• Excerpted records:

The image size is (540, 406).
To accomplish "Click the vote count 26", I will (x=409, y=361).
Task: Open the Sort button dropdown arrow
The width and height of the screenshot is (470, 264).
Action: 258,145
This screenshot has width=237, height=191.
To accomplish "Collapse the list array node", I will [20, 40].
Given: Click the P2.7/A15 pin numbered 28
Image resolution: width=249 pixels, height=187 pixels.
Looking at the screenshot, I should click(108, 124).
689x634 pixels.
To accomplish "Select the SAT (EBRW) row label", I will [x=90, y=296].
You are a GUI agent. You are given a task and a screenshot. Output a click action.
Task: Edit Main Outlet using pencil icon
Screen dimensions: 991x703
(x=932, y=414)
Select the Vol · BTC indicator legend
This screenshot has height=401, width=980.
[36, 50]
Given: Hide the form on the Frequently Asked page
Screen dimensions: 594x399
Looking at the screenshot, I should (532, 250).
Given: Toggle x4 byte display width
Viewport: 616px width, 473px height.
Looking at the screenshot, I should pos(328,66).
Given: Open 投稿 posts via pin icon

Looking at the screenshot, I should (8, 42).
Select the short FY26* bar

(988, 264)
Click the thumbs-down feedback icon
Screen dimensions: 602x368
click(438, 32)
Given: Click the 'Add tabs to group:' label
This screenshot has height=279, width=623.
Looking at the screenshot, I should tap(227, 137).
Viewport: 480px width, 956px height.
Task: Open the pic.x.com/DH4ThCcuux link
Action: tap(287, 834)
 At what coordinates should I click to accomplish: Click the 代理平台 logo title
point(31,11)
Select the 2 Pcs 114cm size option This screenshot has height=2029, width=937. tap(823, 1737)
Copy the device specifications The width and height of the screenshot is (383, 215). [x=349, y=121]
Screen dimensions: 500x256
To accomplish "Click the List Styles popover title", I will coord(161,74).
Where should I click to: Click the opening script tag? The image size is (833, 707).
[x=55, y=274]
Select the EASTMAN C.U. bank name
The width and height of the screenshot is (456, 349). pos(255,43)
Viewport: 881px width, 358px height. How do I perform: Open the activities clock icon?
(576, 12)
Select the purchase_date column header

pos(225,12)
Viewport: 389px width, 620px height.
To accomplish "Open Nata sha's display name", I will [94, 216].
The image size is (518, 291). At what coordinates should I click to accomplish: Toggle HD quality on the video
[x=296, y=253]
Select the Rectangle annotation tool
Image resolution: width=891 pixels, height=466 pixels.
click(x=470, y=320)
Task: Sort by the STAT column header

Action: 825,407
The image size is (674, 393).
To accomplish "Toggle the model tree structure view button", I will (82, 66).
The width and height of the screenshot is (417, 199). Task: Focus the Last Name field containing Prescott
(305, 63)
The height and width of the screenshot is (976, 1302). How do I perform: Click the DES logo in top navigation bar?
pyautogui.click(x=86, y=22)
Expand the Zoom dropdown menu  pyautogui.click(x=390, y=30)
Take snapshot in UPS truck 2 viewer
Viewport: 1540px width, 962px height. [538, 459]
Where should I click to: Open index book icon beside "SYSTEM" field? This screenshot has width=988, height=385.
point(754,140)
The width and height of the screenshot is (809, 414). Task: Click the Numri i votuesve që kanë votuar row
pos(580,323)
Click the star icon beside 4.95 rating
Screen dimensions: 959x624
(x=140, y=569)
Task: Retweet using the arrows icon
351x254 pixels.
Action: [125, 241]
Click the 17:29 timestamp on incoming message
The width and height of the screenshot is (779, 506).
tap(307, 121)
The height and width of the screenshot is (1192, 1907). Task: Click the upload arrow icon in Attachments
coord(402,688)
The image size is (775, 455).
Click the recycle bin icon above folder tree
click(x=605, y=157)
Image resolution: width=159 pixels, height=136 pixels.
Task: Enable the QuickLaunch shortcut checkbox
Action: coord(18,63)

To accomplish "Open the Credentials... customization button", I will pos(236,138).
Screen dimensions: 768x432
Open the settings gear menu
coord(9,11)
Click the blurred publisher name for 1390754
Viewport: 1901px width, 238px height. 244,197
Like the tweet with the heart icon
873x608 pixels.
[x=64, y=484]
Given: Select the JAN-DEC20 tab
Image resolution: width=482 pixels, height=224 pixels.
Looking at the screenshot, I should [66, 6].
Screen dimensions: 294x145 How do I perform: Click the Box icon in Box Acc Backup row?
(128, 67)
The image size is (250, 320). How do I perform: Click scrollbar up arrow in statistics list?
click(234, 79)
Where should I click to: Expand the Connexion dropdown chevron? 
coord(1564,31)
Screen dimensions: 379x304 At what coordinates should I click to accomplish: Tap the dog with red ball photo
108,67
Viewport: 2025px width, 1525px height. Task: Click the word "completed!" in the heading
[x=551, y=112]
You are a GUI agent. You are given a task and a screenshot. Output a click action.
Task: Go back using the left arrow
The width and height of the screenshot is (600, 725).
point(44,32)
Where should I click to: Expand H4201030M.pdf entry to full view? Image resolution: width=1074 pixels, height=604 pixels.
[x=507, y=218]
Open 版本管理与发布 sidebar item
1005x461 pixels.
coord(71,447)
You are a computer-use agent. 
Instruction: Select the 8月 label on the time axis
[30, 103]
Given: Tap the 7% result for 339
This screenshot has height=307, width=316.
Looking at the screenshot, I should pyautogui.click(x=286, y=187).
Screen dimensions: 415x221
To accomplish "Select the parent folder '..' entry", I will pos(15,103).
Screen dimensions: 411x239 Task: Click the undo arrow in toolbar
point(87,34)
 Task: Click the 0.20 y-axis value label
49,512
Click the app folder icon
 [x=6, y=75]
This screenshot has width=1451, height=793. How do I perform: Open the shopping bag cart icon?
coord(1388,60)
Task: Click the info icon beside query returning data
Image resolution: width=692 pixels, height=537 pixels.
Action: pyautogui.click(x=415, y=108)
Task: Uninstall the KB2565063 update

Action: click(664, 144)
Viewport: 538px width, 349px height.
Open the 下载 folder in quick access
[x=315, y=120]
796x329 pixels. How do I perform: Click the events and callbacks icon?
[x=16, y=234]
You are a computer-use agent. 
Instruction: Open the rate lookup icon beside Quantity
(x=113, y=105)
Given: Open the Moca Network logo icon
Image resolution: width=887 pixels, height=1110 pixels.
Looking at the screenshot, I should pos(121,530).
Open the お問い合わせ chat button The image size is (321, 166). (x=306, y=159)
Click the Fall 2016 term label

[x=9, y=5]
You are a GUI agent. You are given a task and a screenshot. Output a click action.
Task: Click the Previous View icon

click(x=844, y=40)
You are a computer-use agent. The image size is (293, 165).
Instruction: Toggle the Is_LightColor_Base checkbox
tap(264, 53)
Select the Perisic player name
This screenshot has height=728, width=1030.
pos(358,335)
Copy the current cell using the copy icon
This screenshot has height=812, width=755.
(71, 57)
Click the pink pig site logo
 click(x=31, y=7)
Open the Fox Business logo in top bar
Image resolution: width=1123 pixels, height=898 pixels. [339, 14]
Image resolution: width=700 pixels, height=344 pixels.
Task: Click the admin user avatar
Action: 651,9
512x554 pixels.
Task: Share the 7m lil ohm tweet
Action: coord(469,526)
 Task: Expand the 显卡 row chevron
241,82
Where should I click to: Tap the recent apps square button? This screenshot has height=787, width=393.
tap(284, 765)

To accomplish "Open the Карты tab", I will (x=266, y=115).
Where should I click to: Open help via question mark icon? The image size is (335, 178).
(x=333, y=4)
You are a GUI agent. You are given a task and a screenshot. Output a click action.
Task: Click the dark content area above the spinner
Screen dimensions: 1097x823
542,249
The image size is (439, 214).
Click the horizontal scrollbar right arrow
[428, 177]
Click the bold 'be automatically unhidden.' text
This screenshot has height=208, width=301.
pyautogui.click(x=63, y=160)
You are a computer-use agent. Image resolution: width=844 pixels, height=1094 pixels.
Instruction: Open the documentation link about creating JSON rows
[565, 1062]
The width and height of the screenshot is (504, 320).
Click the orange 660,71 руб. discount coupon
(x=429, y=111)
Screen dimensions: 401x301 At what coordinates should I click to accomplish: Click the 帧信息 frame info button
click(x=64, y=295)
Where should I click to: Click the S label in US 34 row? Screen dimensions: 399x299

• To do: Every line that contains the string "using" should be copied from the records.

• Your solution:
Task: Edit Main Outlet using pencil icon
Task: Retweet using the arrows icon
Task: Go back using the left arrow
Copy the current cell using the copy icon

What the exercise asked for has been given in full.